Days, while the wolf slept, found them almost giddy with pride, bouncing happily through the chores which they had come to view as favors for each other. Most afternoons they made long walks up and down the swollen gorges, making plans.

Buckdown had spent years in the wilds without noticing the smell of sage or the soft lavender shading that explosions of lupin threw along the skirts of granite cliffs. It was as if he had suddenly tripped over the concept of spring.

Slant was naturally a bit more sophisticated about it. He observed all manner of furry little creatures darting out into the fresh season and was reminded of obscure and pornographic Persian poetry.

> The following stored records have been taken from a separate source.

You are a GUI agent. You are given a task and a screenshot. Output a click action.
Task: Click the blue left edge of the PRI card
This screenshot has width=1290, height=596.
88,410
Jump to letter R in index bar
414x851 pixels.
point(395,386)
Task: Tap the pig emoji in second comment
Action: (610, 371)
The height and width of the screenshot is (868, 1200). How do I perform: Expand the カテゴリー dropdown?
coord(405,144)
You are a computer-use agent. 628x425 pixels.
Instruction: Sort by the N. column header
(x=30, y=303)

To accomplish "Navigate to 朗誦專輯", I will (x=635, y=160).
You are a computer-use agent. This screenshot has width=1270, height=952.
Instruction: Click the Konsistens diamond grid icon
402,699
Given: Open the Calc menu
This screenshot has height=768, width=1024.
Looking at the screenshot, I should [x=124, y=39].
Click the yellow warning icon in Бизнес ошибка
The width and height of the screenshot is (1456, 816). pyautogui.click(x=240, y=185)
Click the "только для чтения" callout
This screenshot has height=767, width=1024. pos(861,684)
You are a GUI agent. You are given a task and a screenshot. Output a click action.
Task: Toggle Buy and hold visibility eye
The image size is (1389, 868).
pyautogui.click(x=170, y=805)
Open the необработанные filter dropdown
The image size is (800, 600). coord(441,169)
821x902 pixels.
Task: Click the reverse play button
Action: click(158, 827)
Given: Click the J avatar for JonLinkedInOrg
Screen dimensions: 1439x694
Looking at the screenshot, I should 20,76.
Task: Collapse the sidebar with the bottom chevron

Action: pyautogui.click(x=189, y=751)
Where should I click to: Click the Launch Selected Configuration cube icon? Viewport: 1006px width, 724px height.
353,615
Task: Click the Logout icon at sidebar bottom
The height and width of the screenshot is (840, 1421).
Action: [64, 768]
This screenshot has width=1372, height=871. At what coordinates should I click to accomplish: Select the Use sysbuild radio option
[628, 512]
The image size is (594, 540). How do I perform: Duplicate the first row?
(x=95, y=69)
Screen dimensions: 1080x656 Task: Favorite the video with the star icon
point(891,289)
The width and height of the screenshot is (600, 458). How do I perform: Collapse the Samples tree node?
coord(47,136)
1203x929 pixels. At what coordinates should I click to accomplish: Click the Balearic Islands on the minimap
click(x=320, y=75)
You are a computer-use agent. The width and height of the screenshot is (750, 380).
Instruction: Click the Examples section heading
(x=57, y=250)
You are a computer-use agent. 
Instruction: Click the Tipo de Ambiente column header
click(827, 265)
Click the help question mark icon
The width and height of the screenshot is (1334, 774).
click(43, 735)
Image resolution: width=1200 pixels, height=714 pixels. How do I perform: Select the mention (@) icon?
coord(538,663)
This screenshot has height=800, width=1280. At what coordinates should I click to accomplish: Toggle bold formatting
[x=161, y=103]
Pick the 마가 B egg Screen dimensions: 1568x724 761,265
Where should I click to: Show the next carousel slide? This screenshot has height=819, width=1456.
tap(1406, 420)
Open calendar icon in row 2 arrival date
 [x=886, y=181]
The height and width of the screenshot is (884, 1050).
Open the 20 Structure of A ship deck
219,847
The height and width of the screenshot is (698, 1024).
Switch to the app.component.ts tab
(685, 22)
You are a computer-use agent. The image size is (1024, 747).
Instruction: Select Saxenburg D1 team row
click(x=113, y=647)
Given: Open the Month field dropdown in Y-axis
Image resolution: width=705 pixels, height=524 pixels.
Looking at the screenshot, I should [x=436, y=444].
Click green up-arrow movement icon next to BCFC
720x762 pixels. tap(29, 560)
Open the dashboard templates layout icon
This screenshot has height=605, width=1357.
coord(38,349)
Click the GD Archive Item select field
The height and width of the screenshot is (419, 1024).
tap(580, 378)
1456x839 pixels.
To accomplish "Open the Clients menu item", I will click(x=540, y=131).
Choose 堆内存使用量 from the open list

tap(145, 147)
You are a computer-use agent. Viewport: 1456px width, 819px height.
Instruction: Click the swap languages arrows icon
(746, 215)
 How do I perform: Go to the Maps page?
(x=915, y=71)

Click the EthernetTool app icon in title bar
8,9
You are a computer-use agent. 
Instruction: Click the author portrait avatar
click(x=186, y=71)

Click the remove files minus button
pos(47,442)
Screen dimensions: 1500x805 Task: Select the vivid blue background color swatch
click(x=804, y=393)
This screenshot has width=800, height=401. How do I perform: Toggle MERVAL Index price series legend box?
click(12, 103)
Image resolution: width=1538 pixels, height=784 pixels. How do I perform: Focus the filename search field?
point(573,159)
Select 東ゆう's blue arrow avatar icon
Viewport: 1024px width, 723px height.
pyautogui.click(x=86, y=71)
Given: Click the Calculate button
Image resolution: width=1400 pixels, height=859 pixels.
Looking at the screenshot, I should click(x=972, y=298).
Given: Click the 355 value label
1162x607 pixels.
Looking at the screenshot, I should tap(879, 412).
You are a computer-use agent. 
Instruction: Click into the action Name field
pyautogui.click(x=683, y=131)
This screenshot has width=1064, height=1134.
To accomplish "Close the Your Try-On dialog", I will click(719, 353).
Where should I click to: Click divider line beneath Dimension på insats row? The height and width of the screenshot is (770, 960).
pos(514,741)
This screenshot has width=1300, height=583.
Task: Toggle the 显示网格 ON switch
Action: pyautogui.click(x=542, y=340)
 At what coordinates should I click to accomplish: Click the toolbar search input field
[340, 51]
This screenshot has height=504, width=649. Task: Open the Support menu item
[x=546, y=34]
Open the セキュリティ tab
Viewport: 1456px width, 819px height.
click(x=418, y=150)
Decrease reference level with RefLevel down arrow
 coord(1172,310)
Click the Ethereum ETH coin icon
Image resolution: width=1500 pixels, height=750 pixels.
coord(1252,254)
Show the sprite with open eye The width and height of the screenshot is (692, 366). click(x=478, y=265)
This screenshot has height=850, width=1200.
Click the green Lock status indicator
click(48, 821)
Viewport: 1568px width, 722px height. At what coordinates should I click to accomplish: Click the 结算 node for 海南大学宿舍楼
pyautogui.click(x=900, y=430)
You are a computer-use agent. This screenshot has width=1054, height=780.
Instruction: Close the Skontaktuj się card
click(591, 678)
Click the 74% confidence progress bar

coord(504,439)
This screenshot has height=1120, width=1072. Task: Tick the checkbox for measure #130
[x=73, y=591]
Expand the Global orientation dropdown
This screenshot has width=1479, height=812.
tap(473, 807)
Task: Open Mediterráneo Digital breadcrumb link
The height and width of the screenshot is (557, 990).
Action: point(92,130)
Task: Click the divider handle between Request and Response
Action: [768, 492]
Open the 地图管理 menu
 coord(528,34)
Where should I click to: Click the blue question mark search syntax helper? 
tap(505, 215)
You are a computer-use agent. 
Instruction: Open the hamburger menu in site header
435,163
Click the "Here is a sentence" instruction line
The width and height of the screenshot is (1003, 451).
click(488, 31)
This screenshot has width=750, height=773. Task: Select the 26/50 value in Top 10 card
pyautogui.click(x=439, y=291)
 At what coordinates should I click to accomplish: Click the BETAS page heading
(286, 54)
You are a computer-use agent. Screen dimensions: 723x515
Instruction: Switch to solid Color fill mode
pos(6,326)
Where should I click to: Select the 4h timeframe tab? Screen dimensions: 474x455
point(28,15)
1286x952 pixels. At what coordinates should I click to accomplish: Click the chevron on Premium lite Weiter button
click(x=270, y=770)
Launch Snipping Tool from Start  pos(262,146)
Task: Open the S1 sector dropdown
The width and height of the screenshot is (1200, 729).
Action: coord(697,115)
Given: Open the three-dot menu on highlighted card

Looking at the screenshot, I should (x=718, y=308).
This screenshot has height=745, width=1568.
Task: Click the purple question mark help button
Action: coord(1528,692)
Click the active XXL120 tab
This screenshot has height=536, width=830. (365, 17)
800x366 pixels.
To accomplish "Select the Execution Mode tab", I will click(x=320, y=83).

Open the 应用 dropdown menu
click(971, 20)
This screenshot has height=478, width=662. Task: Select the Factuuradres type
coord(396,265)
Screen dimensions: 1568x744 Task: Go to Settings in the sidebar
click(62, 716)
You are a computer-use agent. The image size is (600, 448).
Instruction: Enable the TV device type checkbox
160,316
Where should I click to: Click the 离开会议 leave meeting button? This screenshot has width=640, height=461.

Walking brightly between them, she guessed that she was the first woman, certainly the first Shoshone woman, to live on the sunny side of what Slant called a
ménage à trois
. She picked out a name and hoped for a daughter.

6
Spring Wolf

When she died in childbirth the two men felt a shock as instant and infuriating as they had not known since their own birth days. Slant turned surly and morose. Buckdown fell wildly into despair. They argued over who had loved her more and accused each other of not paying attention. So preoccupied were they with where to fix the blame that the child, a tiny
girl baby with shiny eyes and pale freckles across her cheekbones, almost died on them.

After much bitter conjecture about specific responsibilities and the meaning of life in general, the two men could no longer stand the sight of each other. Both considered murder. Finally one morning after discovering the decaying carcass of a large wolf less than a hundred yards below the cabin, Buckdown went wandering alone out along the traplines he had ignored for so many months. Slant went south with both the manuscript and the child. They thought they were through with each other, finished. But destinies have a way of mingling, especially when beautiful children are involved, and they were to meet again on the cusp of another life.

Significant in the ultimate turn of events was the publication, in 1835 by Harper & Bros., of
The Frontier Adventures of Francis Buckdown: As Written from His Own Dictation by T. D. Slant, Esq.
The book received mixed reviews and sold poorly in New York. It did better along the frontier and later in Europe, although it was difficult to find. It cost a nickel.